Rajit Kapur is among those rarer actors who have played Mahatma Gandhi, Jawaharlal Nehru and Prime Minister Narendra Modi on screen and feels the key to play such diverse range of personalities is to find their core and bring it alive.
In Shyam Benegal’s 1996 drama, The Making of the Mahatma, Rajit played the titular role and more than two decades later, played PM Modi in this year’s blockbuster Uri The Surgical Strike.
The actor also stepped in the role of Nehru in this year’s The Gandhi Murder and Rajit says in all his outings, he has tried to be honest to what the personalities stood for.
“The important thing is to find the core. For Making of the Mahatma, the director wanted to embody My Experiments with Truth, where it was important to imbibe his inner struggle. I did just that and kept that in mind.
“In Uri the core of importance was the planner and the strategist in the man. So everything else becomes secondary. People will associate it with different things but you have to find that core around which you create your character,” Rajit told PTI.
The actor says he’s unaware why directors approach him for roles of such strong personalities.
‘I am playing Vikram Sarabhai’s role in R Madhavan’s Rocketry: The Nambi Effect, which is based on ISRO scientist Nambi Narayanan. I asked Madhavan why me and he said, well, we just thought you’d do it! So that was it. I haven’t given it a thought why these roles come to me. I choose what’s offered.”
As an artiste, Rajit is only concerned about doing justice to his characters because he views being an actor as “a study in understanding people.”
“The beauty is you learn to be more accepting of other people because you’re attempting to understand people through the characters you’re playing. So your level of understanding and sensitivity increases. It is not necessary that an actor has to be empathetic, but it works me and is important for me,” he adds.
Rajit has been acting for close to three decades now and has featured in films like Raazi, Guzaarish, Well Done Abba. The actor describes his Bollywood journey as “formidable.”
“I’ve had the opportunity to play so many characters and that continues. Every film has taught me something. After 27 years, there’s some stability, you learn to be more patient, that’s the biggest thing.
“My aim is to do different roles. The struggle is to try new things and to hope there’ll be challenges ahead. If I get offered something easy I may just reject it but if it’s something that I think will help me stretch as an actor then maybe I’ll jump at it.”
He will be next seen in Neil Nitin Mukesh starrer Bypass Road, scheduled to release on November 8.

■ ■ ■ ■

WHAT THIS EXERCISE ASKS:
• a. In the article on Rajit Kapur, whose role does he play in Rocketry: The Nambi Effect?
• b. Write out the passage of the article on Rajit Kapur starting with "In Shyam Benegal’s" and going on through "that in mind.".

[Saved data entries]
■ ■ ■ ■

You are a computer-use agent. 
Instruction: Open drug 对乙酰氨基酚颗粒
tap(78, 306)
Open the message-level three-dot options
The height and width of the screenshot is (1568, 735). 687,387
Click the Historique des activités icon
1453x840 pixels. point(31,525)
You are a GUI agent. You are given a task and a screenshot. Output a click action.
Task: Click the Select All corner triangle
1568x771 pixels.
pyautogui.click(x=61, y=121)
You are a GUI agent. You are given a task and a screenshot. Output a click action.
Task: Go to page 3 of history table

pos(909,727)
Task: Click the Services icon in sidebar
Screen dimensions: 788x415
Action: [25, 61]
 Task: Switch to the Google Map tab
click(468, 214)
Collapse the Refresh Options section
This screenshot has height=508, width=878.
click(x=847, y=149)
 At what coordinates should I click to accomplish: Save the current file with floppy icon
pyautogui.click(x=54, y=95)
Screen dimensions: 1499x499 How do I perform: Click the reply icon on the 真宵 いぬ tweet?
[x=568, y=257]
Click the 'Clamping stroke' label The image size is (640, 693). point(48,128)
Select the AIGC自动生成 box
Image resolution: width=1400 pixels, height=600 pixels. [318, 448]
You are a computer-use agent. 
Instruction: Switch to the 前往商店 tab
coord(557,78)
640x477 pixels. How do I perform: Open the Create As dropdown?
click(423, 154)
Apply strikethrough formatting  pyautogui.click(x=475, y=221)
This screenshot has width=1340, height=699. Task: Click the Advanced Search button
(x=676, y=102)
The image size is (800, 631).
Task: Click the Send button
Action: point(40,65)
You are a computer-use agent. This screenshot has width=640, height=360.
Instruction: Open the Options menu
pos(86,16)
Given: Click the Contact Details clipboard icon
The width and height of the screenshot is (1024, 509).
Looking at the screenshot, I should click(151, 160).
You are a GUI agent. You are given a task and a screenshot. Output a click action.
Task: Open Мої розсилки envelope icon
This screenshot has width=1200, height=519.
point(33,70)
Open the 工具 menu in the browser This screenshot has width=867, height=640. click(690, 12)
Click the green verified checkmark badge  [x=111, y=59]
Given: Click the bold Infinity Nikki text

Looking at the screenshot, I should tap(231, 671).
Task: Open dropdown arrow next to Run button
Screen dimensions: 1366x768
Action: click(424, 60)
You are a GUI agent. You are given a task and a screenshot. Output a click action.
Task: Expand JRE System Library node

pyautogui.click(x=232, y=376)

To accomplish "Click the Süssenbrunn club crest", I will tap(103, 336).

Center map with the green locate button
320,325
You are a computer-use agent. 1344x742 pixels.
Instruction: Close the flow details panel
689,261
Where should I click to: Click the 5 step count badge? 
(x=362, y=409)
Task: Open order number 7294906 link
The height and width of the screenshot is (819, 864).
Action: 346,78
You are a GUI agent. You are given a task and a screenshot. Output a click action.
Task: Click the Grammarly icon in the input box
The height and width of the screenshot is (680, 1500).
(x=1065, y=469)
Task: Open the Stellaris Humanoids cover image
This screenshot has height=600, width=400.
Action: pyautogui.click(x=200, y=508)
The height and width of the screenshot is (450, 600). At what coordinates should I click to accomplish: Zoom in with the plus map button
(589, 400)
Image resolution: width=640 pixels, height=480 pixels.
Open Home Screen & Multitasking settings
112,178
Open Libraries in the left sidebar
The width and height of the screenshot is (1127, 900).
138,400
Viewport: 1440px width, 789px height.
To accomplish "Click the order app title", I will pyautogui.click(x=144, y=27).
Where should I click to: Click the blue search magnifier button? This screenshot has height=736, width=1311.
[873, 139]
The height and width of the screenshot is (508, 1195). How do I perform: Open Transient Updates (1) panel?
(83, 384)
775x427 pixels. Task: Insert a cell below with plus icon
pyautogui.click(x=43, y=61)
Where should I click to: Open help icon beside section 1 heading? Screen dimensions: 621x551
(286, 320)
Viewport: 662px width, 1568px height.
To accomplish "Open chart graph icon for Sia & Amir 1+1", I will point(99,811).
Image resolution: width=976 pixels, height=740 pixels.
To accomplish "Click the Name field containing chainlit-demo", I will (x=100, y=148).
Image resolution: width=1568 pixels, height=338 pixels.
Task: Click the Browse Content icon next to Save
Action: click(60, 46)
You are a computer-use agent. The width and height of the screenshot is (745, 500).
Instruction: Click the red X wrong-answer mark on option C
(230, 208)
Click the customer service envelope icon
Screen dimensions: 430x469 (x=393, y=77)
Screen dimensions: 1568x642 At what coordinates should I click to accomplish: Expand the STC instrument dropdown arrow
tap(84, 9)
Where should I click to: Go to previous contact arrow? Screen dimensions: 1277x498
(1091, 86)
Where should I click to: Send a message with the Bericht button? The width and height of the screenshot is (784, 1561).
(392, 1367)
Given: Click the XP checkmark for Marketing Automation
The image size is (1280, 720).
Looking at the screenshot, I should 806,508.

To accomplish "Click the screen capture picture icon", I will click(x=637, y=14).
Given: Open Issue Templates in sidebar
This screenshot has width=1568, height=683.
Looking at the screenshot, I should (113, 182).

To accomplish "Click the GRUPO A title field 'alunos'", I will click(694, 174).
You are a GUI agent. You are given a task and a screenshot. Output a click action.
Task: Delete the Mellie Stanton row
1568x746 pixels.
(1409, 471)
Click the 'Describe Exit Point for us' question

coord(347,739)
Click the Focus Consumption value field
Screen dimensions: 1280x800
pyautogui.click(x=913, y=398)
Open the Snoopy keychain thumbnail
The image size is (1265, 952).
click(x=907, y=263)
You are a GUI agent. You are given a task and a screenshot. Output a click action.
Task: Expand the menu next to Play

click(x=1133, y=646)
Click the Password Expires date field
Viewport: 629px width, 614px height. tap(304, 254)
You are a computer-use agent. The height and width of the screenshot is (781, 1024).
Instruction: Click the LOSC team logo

■ ■ ■ ■

TASK RESULTS:
• a. Vikram Sarabhai

• b.
In Shyam Benegal’s 1996 drama, The Making of the Mahatma, Rajit played the titular role and more than two decades later, played PM Modi in this year’s blockbuster Uri The Surgical Strike.
The actor also stepped in the role of Nehru in this year’s The Gandhi Murder and Rajit says in all his outings, he has tried to be honest to what the personalities stood for.
“The important thing is to find the core. For Making of the Mahatma, the director wanted to embody My Experiments with Truth, where it was important to imbibe his inner struggle. I did just that and kept that in mind.